- **Work instructions**: Hunt through the lines below for the string "computer" and copy each one that has it.

- **Given entries**:
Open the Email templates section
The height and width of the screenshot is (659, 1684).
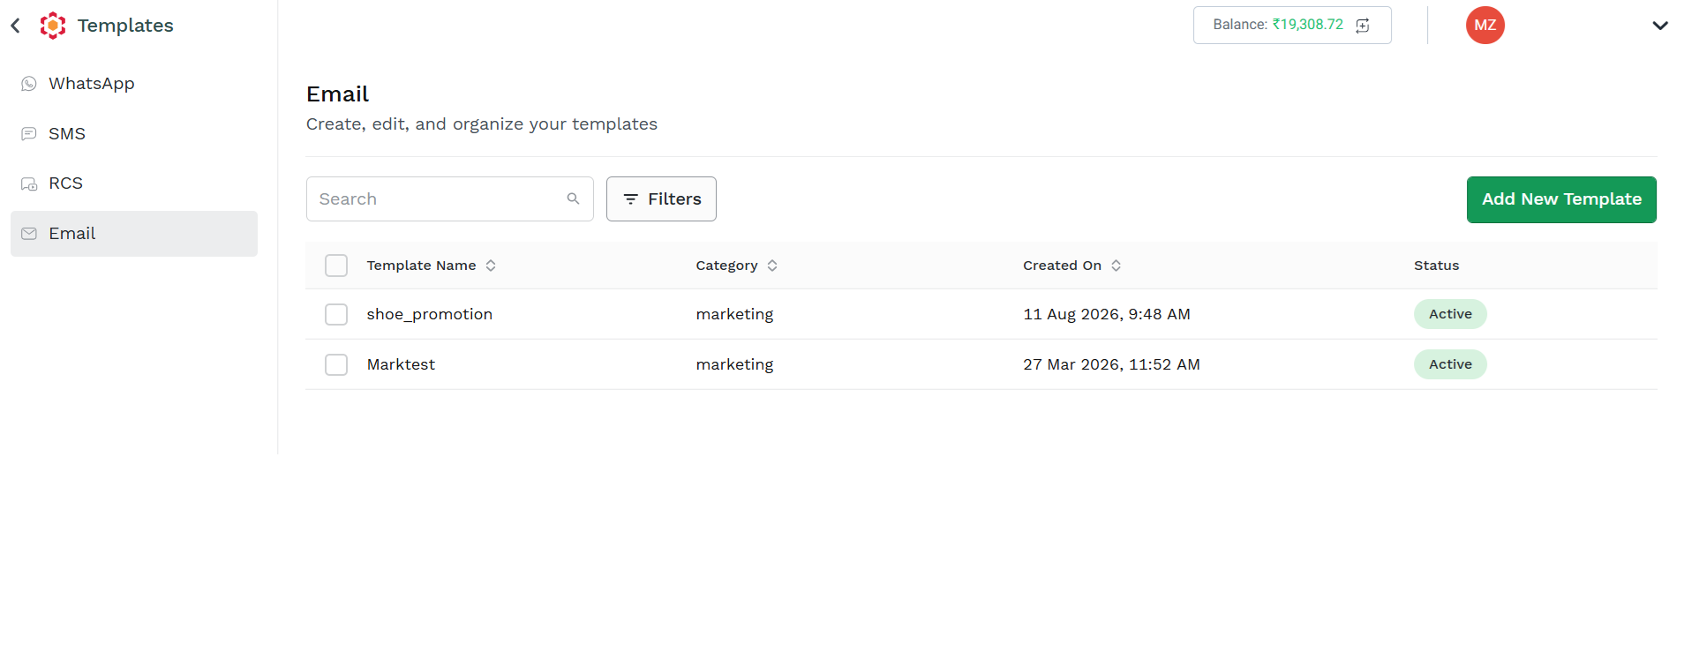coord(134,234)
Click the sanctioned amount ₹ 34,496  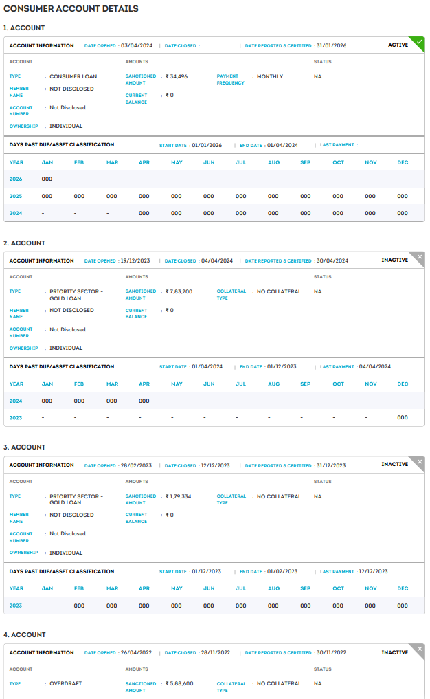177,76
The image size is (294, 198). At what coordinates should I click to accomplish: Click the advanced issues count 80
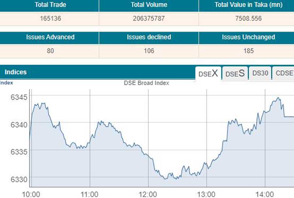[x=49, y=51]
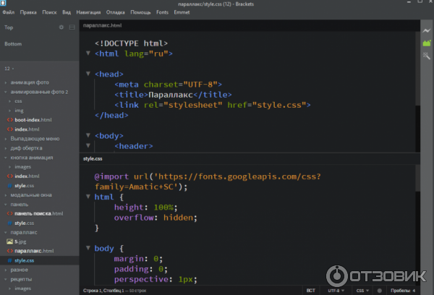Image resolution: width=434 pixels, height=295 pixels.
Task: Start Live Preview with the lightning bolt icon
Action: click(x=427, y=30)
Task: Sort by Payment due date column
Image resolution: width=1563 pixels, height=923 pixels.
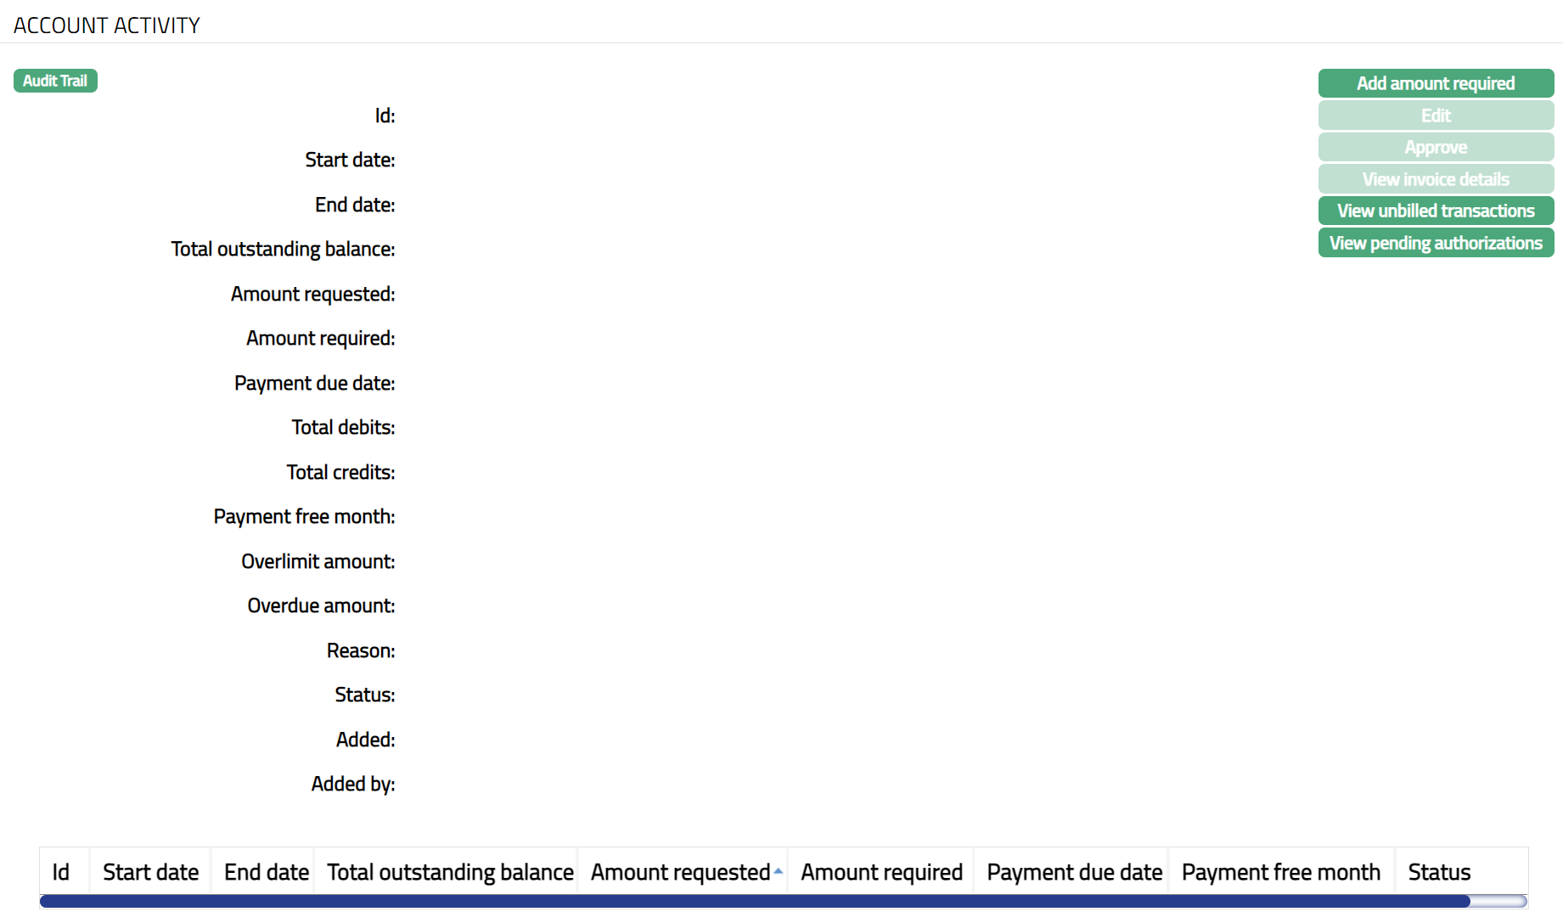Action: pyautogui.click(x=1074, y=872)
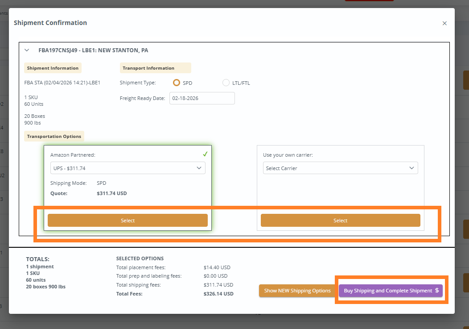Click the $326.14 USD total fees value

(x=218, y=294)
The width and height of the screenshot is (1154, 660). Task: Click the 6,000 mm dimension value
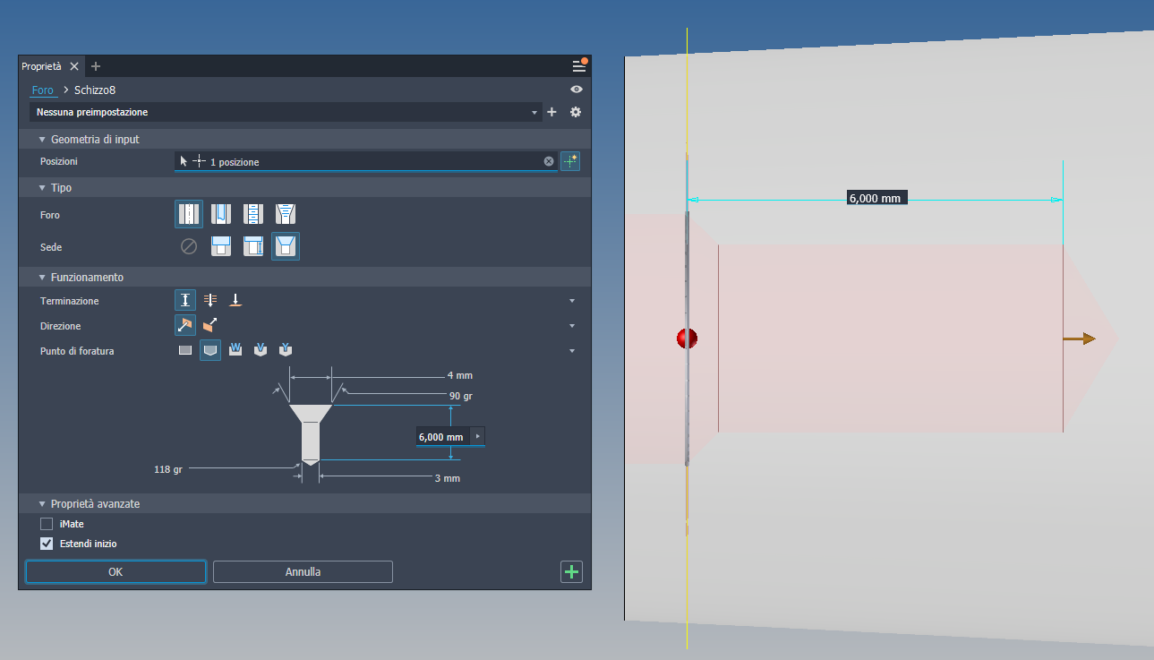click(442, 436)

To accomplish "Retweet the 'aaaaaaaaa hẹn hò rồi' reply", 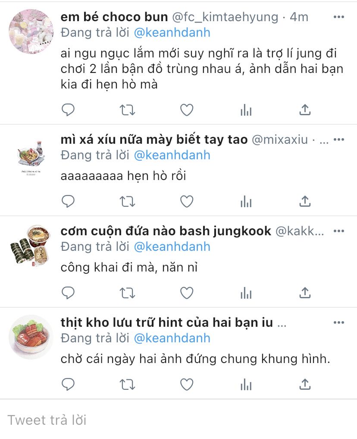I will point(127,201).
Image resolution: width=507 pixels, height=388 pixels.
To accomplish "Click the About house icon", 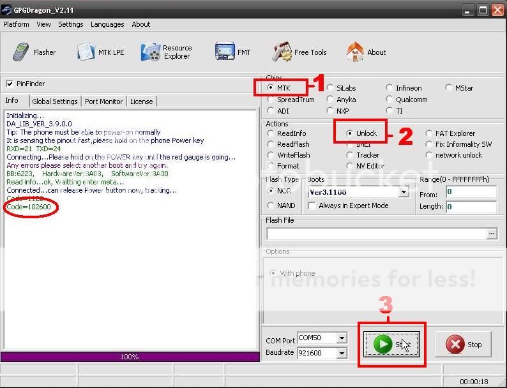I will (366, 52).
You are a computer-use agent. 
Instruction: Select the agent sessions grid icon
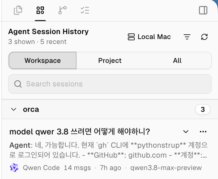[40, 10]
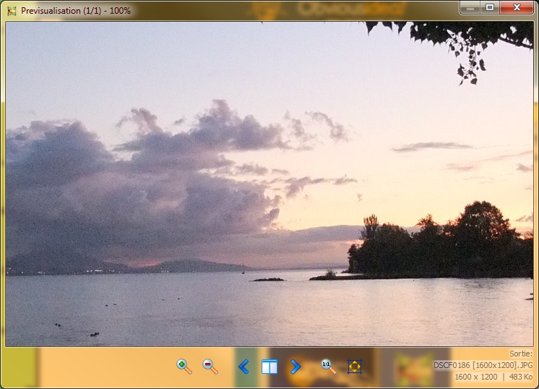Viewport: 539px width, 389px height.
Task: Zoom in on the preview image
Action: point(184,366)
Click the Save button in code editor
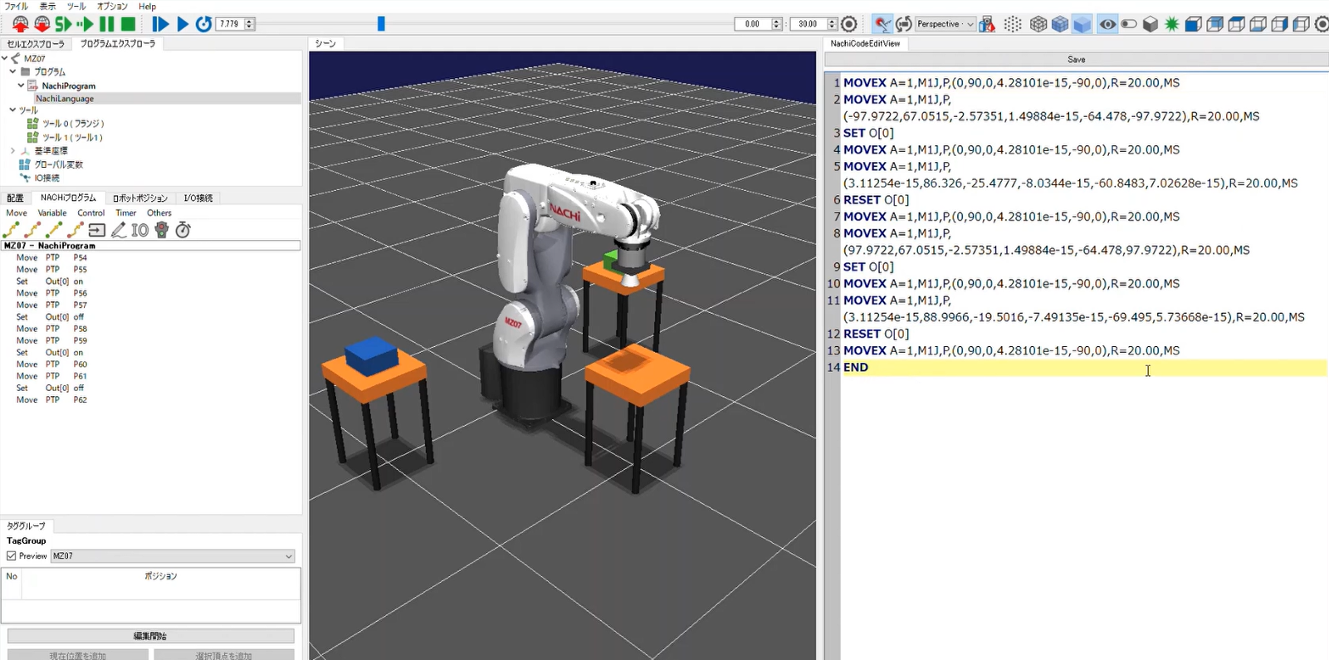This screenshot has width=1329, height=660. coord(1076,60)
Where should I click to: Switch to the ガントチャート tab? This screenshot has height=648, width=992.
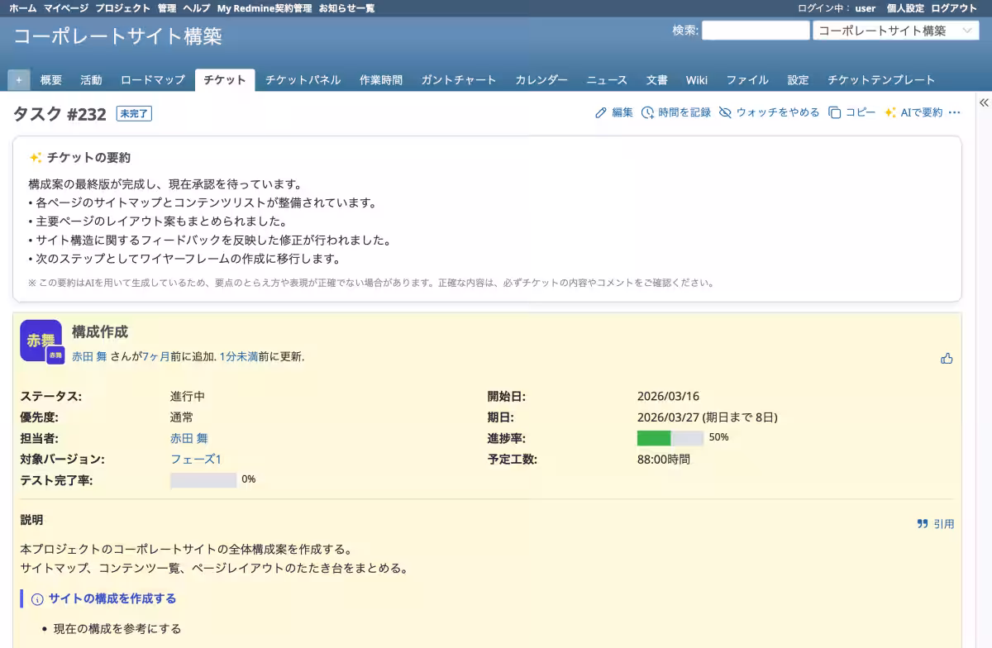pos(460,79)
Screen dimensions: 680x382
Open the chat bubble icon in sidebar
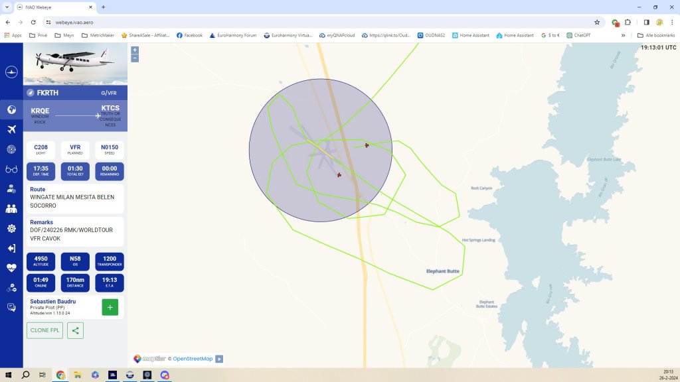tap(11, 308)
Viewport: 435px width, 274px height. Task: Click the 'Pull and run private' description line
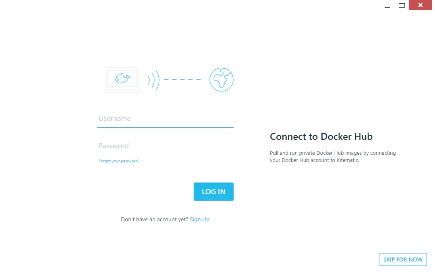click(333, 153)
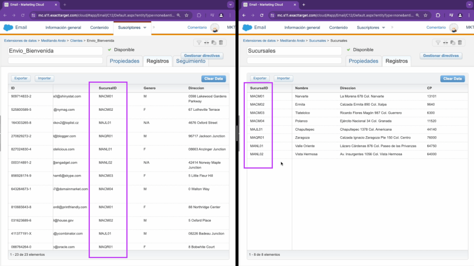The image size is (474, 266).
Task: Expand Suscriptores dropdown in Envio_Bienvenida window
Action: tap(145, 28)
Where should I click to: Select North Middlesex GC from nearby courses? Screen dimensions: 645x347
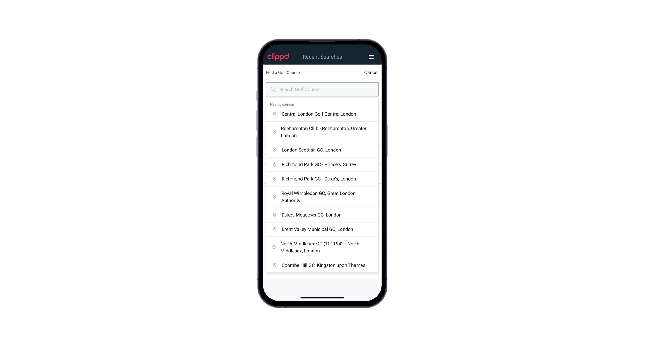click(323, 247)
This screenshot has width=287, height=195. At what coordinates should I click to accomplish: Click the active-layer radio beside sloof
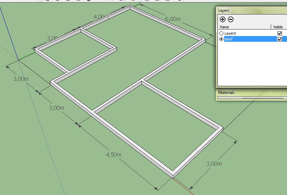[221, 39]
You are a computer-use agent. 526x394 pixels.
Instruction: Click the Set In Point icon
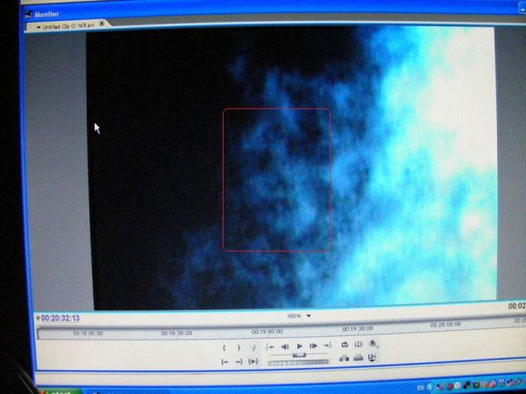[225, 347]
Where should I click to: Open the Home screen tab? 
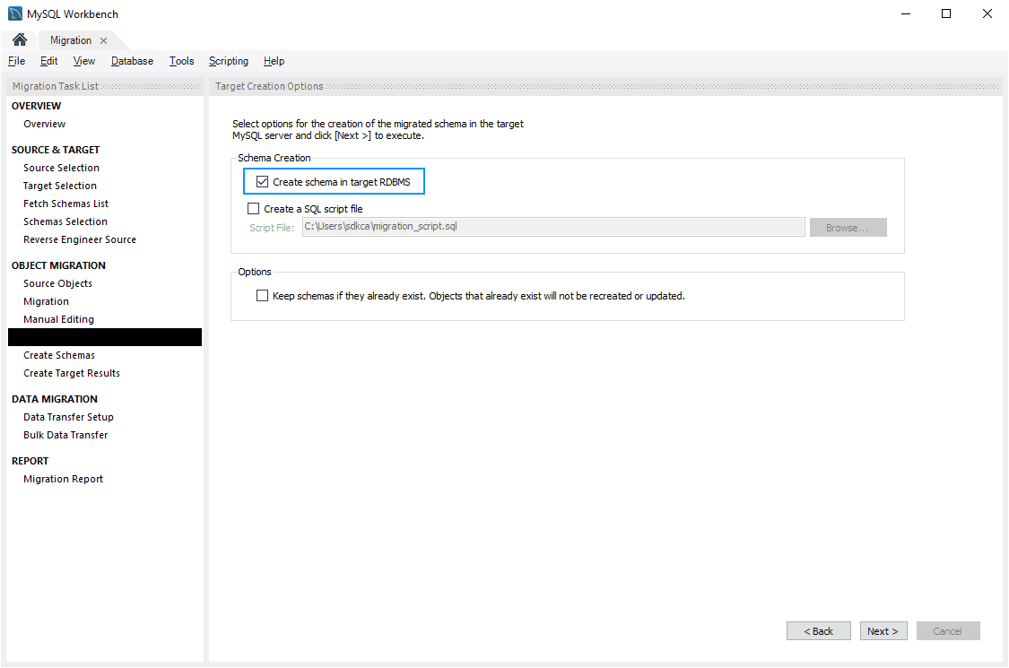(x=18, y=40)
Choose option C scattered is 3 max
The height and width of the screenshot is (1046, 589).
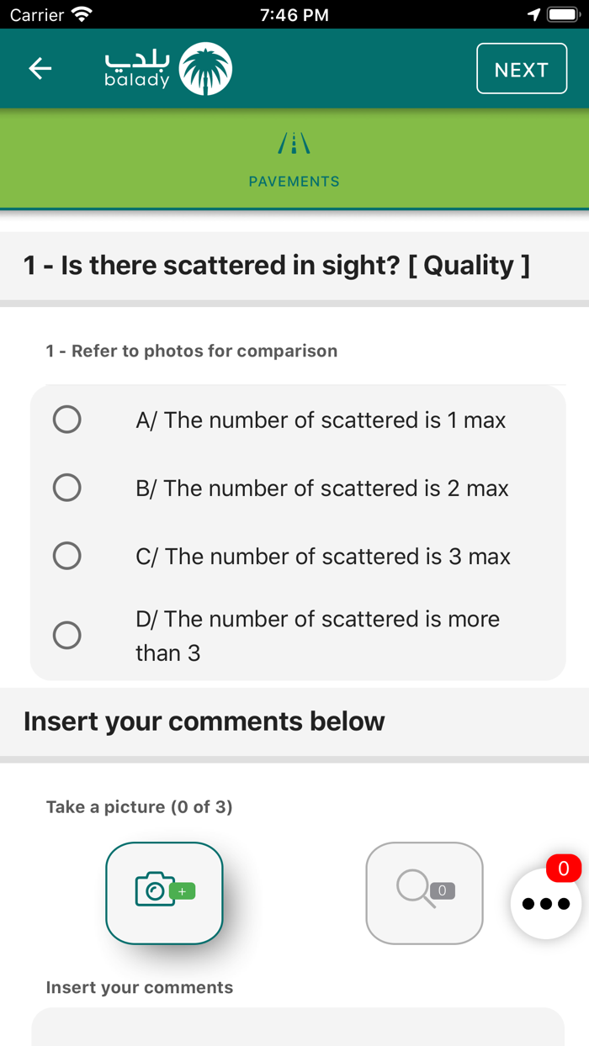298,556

- **Answer to this problem**:
You are a computer-use agent. 
You are a computer-use agent. 526x394 pixels.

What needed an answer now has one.